*Data to process*

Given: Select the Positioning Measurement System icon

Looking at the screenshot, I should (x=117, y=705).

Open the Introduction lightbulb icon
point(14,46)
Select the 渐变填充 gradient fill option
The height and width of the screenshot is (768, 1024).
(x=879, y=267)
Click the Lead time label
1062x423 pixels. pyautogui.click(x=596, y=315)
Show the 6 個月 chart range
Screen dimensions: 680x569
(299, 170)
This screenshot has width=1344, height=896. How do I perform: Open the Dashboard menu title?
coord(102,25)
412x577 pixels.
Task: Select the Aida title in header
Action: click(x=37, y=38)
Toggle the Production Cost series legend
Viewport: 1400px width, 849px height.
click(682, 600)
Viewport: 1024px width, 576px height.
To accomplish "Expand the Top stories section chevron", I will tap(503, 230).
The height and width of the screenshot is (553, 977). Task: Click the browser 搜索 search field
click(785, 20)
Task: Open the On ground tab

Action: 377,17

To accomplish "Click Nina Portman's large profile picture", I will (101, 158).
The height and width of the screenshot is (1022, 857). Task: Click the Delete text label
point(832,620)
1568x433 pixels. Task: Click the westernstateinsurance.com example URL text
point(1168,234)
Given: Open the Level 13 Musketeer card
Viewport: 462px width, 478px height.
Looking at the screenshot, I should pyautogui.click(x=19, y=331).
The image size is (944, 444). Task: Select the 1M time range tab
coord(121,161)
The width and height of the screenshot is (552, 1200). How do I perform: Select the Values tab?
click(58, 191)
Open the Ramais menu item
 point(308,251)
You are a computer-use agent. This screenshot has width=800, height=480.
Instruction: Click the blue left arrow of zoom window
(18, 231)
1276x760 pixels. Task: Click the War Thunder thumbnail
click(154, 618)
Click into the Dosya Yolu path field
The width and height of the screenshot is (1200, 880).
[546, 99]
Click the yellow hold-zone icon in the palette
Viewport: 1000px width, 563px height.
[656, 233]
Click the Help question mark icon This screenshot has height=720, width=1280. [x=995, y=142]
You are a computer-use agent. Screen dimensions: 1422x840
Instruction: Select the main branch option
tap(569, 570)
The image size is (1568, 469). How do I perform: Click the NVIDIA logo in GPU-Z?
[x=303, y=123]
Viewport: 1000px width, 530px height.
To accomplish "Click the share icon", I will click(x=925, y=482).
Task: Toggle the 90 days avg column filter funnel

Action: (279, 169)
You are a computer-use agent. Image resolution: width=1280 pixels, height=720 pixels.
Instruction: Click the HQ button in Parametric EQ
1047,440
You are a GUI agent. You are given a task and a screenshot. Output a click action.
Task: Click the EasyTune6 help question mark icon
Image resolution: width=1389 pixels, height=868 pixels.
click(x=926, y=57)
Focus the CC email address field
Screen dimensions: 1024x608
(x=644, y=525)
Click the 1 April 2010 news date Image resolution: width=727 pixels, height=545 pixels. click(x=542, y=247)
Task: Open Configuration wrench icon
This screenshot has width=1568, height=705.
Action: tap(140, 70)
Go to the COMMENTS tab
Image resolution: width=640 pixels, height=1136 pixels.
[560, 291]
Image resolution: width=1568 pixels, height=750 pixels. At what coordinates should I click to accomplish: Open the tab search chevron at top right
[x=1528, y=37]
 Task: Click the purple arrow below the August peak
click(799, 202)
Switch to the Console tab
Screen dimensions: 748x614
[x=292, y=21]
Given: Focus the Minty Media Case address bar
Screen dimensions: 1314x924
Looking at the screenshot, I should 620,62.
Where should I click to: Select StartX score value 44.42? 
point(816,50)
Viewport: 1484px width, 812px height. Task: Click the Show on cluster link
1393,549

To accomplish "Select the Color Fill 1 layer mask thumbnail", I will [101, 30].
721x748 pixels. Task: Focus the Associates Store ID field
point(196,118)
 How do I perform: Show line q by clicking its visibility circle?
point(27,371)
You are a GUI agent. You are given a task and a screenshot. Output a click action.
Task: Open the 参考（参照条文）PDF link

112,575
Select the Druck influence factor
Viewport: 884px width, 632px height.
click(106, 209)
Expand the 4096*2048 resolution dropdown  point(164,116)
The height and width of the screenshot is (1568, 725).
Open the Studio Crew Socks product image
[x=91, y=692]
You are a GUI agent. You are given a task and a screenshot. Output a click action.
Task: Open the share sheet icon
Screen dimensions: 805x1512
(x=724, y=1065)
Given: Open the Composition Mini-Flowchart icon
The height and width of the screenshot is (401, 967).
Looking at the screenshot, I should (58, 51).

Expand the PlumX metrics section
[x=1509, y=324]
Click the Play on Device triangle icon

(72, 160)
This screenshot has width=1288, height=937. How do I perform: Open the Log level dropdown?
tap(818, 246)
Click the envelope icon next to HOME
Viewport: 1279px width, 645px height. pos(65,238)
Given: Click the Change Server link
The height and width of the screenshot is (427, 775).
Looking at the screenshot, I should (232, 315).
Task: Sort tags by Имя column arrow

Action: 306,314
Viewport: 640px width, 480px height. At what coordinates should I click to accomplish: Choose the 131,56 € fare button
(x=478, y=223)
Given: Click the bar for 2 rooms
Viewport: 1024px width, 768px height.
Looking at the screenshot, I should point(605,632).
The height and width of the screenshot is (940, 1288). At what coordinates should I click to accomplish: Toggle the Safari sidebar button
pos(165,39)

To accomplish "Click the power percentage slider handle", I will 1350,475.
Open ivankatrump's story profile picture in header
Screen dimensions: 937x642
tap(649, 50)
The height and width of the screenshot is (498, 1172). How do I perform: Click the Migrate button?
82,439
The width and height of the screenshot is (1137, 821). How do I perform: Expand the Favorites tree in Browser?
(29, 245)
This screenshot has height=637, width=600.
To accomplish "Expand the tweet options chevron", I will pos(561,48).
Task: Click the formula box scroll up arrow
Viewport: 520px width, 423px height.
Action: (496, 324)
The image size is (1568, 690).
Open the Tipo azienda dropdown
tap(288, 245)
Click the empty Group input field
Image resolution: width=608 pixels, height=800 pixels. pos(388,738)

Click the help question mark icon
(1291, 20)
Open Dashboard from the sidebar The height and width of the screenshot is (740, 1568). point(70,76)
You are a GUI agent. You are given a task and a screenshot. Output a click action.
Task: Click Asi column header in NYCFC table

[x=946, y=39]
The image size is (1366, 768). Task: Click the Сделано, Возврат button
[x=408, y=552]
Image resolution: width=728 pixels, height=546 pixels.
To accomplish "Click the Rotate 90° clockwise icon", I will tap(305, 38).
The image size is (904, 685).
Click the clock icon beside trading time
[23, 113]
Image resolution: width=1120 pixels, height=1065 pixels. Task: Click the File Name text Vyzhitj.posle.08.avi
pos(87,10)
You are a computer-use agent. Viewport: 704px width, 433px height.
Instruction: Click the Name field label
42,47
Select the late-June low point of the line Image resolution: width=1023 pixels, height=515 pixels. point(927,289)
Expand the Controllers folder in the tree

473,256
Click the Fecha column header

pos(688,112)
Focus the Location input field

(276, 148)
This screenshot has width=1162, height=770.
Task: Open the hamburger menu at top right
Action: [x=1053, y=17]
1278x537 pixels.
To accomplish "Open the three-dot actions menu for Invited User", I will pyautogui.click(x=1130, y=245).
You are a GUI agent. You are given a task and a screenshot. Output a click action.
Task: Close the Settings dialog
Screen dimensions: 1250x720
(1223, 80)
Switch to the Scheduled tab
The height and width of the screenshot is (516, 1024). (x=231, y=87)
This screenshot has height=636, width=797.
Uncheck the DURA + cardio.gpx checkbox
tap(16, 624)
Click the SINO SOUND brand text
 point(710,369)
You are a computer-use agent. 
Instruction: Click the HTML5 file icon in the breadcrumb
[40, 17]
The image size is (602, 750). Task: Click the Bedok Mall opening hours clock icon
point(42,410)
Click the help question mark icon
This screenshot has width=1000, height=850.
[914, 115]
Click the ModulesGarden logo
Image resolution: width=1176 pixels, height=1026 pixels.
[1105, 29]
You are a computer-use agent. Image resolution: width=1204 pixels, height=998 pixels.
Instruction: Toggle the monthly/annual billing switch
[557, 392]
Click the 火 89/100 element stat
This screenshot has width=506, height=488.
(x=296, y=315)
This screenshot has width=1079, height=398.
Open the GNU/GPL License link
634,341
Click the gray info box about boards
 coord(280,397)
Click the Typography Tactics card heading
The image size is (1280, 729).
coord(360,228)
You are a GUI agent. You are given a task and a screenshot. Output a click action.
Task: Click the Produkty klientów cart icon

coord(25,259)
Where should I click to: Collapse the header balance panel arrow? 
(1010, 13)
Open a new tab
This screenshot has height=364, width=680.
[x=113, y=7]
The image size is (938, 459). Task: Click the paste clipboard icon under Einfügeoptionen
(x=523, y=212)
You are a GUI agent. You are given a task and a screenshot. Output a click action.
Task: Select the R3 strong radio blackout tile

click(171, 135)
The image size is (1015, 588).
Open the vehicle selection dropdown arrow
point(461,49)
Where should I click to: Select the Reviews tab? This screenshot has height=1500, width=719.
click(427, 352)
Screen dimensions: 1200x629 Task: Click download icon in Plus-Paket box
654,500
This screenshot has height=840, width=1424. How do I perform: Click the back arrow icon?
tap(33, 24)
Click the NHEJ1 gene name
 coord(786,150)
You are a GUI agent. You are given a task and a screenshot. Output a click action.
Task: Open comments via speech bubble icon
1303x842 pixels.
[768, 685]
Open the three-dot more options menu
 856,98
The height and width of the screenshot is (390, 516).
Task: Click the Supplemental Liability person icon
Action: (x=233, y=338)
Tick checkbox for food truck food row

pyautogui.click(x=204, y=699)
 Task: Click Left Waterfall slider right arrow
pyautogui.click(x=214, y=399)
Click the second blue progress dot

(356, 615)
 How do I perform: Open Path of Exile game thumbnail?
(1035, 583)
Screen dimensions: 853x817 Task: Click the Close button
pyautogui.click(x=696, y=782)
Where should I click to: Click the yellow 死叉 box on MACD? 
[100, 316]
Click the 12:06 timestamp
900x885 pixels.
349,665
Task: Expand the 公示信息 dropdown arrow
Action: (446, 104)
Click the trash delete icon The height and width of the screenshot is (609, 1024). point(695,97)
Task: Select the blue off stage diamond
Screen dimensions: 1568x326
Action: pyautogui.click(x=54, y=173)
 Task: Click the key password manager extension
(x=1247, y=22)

*Task goal*
Check which lines of the entries hold the word "address", then please give only how many there are.

*Result for this task*
2